Notas ____________________________________________________________________
1 “EMENTAS: 1. RECURSO. Extraordinário. Inadmissibilidade. Alegação de ofensa ao art. 5o, XXXV e LV, da Constituição da República. Ofensa constitucional indireta. Decisão mantida. Agravo regimental não provido. As alegações de desrespeito aos postulados da legalidade, do devido processo legal, do contraditório, dos limites da coisa julgada e da prestação jurisdicional, se dependentes de reexame prévio de normas inferiores, podem configurar, quando muito, situações de ofensa meramente reflexa ao texto da Constituição. 2. RECURSO. Agravo. Regimental. Jurisprudência assentada sobre a matéria. Caráter meramente abusivo. Litigância de má-fé. Imposição de multa. Aplicação do art. 557, § 2o, c.c. arts. 14, II e III, e 17, VII, do CPC. Quando abusiva a interposição de agravo, manifestamente inadmissível ou infundado, deve o Tribunal condenar a agravante a pagar multa ao agravado.” (AI-AgR 548172 PE, Relator: Ministro Cezar Peluso. Julgamento: 27/11/2007).

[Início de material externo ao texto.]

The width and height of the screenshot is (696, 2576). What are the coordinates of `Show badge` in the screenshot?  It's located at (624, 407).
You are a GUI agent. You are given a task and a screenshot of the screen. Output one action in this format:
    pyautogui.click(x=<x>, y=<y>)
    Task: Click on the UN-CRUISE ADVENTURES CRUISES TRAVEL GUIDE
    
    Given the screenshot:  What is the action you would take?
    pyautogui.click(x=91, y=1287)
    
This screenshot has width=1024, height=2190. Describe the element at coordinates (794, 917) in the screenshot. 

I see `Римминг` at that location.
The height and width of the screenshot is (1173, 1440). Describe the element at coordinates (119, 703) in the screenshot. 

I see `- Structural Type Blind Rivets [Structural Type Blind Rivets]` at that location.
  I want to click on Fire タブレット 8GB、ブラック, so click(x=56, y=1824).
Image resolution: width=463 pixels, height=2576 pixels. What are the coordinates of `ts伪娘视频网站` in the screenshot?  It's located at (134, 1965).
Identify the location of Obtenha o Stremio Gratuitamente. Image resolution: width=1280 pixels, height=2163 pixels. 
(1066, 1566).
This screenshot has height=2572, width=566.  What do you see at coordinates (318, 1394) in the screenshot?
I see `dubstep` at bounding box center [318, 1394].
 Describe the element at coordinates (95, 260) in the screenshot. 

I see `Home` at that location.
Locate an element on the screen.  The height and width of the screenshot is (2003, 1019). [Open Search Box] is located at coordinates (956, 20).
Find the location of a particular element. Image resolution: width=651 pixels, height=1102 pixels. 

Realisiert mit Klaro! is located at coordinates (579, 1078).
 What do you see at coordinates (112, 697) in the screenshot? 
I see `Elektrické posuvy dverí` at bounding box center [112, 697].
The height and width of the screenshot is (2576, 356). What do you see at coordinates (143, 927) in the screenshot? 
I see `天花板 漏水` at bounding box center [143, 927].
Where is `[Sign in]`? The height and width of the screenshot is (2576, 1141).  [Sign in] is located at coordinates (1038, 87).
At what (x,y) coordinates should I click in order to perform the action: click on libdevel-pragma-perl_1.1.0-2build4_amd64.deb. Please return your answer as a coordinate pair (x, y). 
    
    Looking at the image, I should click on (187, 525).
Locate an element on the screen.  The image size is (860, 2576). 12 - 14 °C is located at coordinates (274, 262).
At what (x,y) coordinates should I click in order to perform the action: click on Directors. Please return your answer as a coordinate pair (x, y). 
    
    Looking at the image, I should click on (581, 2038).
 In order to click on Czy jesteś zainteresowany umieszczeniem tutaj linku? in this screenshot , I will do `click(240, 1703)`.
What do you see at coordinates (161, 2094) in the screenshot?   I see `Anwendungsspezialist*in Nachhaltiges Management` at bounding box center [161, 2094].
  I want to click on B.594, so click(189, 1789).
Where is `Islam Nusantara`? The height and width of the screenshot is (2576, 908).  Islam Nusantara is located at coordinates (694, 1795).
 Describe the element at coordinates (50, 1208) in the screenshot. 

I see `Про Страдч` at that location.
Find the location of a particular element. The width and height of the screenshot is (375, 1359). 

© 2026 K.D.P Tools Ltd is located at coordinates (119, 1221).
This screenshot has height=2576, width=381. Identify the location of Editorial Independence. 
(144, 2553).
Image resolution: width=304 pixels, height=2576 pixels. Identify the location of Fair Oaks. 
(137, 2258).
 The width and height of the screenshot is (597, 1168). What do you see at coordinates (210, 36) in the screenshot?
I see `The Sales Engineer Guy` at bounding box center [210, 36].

No mesmo sentido: AI-AgR 643463 AM, Relator: Ministro Ricardo Lewandowski. Julgamento: 2/10/2007; AgR-RE-245.580/PR, Relator: Ministro Carlos Velloso, 2a Turma, in DJ de 8/3/2002).
2 MENDES, Gilmar. Direitos fundamentais e controle de constitucionalidade. Estudos de Direito Constitucional. 4. ed. São Paulo: Saraiva, 2012, p. 212.
3 BARROSO, Luís Roberto. Revista Eletrônica de Direito Processual. vol. III. p. 2-17. Disponível em: <http://www.redp.com.br>.
4 RE 158.215-4/RS, 154.159/PR, 198.016-8/RJ, 398.407, 231.452/PR, RE 163.301/AM.
5 WAMBIER, Teresa Arruda Alvim. Controles das decisões judiciais por meio de recursos de estrito direito e ação rescisória. São Paulo: RT, 2001, p. 169-171.
6 DANTAS, Bruno. Repercussão geral. 3. ed. São Paulo: RT, 2007, p. 183.